We opted to keep it very light hearted. We discussed our families and laughed at some of our children's antics. The conversation would just go wherever it happened to go with no agenda. I think she did learn some things about that woul help her in the future but that was not the intention. I felt really good for once. I felt like it helped us work on our bond which for me has been missing.

One thing did arise that I will bring up later. I asked her to stop apologizing if doesnt know something. I told her I don't expect her to remember every detail. I did bring up a couple of months ago when I was upset when she disnt know something about me but I realized it was about me not her. Somehow the conversation led to her saying that I don't seem to have problems bringing things up that are bothering md. From things she said I believe she was slso alluding to when we have a discussing and I go back to it at the next appointment. I wonder if she thinks it is because I am upset with what she said.

That is not it at all.

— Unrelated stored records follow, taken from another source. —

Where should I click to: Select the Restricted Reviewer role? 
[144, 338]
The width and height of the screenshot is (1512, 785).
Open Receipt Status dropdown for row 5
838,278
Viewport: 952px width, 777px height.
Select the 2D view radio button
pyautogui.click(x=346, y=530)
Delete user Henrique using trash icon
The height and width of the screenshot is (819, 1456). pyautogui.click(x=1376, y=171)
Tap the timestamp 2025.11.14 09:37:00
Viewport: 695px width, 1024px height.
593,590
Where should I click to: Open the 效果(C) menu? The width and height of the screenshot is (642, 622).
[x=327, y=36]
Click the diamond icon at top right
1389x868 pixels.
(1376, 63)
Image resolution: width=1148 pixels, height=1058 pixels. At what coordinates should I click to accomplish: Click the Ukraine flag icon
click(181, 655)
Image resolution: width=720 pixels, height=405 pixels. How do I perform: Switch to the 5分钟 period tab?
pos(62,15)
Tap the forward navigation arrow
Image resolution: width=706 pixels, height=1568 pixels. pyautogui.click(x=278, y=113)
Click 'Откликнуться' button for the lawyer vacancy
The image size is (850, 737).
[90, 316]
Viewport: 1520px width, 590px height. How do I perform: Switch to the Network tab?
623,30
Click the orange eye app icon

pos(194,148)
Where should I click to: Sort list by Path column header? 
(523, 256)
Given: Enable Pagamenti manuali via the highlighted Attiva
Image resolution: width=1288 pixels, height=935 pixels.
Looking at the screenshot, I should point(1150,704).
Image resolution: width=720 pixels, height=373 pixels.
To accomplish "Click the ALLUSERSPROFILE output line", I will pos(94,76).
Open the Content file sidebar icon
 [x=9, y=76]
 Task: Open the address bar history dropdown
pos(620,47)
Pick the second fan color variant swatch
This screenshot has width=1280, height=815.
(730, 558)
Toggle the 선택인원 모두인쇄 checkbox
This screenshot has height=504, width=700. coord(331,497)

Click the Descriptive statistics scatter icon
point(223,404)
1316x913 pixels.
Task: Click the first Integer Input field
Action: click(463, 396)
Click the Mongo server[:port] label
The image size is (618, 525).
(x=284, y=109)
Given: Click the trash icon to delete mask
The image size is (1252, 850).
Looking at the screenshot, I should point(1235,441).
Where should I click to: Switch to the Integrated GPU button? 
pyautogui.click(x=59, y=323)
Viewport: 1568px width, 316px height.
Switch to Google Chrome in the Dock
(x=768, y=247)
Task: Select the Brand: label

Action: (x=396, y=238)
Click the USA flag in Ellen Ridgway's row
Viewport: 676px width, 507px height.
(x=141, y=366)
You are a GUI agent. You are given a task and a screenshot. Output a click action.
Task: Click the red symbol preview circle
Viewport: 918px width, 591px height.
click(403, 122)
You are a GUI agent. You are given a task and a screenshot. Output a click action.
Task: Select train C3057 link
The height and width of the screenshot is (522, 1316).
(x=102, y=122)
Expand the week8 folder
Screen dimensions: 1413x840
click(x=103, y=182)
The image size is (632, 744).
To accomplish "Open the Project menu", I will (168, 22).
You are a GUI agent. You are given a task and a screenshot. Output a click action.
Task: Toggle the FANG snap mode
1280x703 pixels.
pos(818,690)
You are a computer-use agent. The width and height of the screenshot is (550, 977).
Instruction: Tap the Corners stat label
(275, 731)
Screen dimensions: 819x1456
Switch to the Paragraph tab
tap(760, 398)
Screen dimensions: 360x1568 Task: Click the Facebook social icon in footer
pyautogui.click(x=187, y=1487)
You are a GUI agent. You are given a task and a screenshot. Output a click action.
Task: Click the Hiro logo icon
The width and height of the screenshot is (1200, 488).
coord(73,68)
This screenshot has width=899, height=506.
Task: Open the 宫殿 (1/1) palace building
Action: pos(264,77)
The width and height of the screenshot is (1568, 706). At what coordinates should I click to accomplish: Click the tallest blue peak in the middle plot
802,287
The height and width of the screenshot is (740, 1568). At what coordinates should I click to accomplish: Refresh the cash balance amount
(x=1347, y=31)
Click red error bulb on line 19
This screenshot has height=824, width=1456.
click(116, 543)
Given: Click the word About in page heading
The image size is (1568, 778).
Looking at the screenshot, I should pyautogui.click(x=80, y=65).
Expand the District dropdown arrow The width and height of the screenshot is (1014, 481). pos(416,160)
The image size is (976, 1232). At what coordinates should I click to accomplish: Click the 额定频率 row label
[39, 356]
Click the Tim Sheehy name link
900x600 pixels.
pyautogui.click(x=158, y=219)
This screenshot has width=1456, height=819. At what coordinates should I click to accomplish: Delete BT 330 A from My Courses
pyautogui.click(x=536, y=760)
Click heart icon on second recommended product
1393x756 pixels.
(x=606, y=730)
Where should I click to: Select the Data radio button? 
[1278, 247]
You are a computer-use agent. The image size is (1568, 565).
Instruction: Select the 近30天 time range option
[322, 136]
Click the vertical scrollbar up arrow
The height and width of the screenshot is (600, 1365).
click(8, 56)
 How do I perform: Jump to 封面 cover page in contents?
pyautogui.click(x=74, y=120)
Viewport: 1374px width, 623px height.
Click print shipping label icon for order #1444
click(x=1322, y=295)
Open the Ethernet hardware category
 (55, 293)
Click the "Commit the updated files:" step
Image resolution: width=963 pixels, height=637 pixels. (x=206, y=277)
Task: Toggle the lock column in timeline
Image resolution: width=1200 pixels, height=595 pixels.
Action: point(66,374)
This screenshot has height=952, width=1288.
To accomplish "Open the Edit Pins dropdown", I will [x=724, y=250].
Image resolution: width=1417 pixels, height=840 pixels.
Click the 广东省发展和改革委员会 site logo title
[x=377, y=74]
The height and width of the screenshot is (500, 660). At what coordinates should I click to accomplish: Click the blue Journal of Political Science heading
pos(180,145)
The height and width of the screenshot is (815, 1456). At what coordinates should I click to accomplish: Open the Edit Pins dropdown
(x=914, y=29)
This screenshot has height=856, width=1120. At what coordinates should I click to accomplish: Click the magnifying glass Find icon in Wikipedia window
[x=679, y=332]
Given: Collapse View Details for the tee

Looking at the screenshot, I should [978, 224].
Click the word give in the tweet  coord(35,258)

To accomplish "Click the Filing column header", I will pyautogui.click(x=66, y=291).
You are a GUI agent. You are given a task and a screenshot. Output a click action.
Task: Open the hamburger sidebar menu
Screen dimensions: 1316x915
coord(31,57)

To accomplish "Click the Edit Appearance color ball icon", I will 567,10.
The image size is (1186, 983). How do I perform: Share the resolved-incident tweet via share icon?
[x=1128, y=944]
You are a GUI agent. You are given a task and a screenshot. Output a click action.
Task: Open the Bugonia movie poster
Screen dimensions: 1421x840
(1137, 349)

It is more that she has said something from a very different perspective than the past. So after processing it creates more questions. Has anybody dealt with this??An I doing something wrong. One of the things we discussed is that we both are protectionists and hate making mistakes. So wondering if I should let the comment go and if the occasion arises again say something then

Left the appointment in a good place then I got home and was reading a nonfiction book I have been really enjoying. Then she brings up her CSA and abandonment and the effect it had on her even as and adult. Her story was so similar to mine it was eerie. Holy trigger....16 days to hold it together, keep my happy face on and not allow it to effect my holidays.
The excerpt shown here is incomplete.